Having known the grace
that for so long has kept this world,
haggard as it is, as we have made it,
we cannot rest, we must be stirring
to keep that gift dwelling among us,
eternally alive in time. This
is the great work, no other, none harder,
none nearer rest or more beautiful.
-from Leavings, Wendell Berry
It was a dream so vivid, so beautiful, so ethereal; the kind of dream you mourn the loss of once roused out of your unconsciousness; the kind of dream you desperately wish to return to like the reappearance of a long-gone friend. I was outside in the night. The sky was an inky black and the stars shone brilliantly as they do only away from the lights of the city. I was awestruck by how the stars dazzled as I sat on a hill. I began to search for the Big Dipper hoping to locate the Great Bear of which it is borne. To my left, a shooting star whisked by. With a twinge of regret, I slowly opened my eyes submitting to the reality of the day, thankful for the gift of the dream.
It was late, too late and a more level-headed individual would have long ago made their way to bed. But I am not that sensible. Already an hour had passed since Jared, clearly the more reasonable one amongst us, climbed the stairs up to our bed. I was alone, and the quietude afforded to me by our house finally at rest and the stillness of the fiercely cold night, was too much of a temptation to resist, and so I succumbed to temptation, and remained sprawled out on our couch, book in hand. I had chosen a book on Celtic spirituality from our shelves to peruse through on this eve of St. Brigid's feastday.
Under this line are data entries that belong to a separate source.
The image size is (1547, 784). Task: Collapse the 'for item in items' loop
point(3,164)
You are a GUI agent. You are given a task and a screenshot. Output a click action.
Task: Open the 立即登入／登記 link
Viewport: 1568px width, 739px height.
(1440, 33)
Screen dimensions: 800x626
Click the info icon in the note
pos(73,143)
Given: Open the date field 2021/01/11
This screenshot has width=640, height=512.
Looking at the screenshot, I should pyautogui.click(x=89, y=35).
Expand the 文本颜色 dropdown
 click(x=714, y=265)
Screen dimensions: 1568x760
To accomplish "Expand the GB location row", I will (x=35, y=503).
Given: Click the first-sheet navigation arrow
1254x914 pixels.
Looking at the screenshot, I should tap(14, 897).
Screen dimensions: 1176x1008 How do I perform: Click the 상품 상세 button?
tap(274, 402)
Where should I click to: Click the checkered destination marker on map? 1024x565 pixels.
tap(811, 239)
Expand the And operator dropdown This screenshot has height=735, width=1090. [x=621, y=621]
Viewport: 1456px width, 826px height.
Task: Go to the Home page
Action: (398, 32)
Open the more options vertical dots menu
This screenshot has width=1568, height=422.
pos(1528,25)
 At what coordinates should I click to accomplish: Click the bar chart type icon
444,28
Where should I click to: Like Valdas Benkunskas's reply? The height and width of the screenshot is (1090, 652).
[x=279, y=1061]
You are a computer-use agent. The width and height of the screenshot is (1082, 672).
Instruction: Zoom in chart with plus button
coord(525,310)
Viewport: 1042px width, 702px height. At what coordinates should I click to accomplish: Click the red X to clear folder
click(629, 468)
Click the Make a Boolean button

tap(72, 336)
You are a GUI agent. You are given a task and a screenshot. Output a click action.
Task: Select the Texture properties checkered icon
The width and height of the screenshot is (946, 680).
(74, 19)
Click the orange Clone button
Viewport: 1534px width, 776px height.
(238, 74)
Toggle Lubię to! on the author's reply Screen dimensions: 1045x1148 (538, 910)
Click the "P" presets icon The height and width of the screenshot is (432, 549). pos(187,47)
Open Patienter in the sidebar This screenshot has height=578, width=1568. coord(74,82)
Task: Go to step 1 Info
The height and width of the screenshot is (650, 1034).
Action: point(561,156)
Again and again, this ancient writing accounted the saint's life of generosity, how she chose to give to the poor, to the stranger, not from her surplus but rather giving away all she had because she was "unmindful of the morrow" and trusted in God to provide. That phrase, so simple, so complex. Unmindful of the morrow. It is stuck in my head. It has stuck in my heart.
It has been a week uncharacteristic to the typical workings of our family. A week which makes me hopeful that we are on the cusp of change, a return to our former way of existence complete with days where dinner is more or less ready on schedule and there is time beforehand to sit down at the table with a cup of coffee and squish play-dough through my fingers and create delicate desserts for Russell's restaurant, French Meal; a return to evenings dedicated to family reading and game playing. Don't be fooled, there is plenty of bickering, whining, yelling, and general chaos as we live out our days so closely enmeshed with each other. My eye is still twitching, and Elliot and I are still more often than not pulling out a glass container of lavender oil to breathe in and help us calm down. (A glass of red wine in the evening never hurts either.) Still, I am cautiously optimistic that the return of a familiar, more consistent rhythm may be just around the corner. And again, as we go about the routines of our day - sitting together at meals, standing together in prayer, making beds, doing laundry, cleaning up, building Legos, reading books, marveling at birds outside our window, laughing with one another over silly jokes - I am reminded anew that, in the words of a wise priest given to me many years ago, I am exactly where God wants me to be. To steal from Berry yet again, "And we pray, not for new earth or heaven, but to be quiet in heart, and in eye, clear. All I need is here." Peaceful week to you.
For the record, after a vigorous workout, Thomas had to disrobe a bit and Lucia insisted that she too wear a white, sleeveless t-shirt. Also, we began a new tradition for the Feast of the Meeting of Christ in the Temple (a.k.a. Candlemas): We made candles out of beeswax.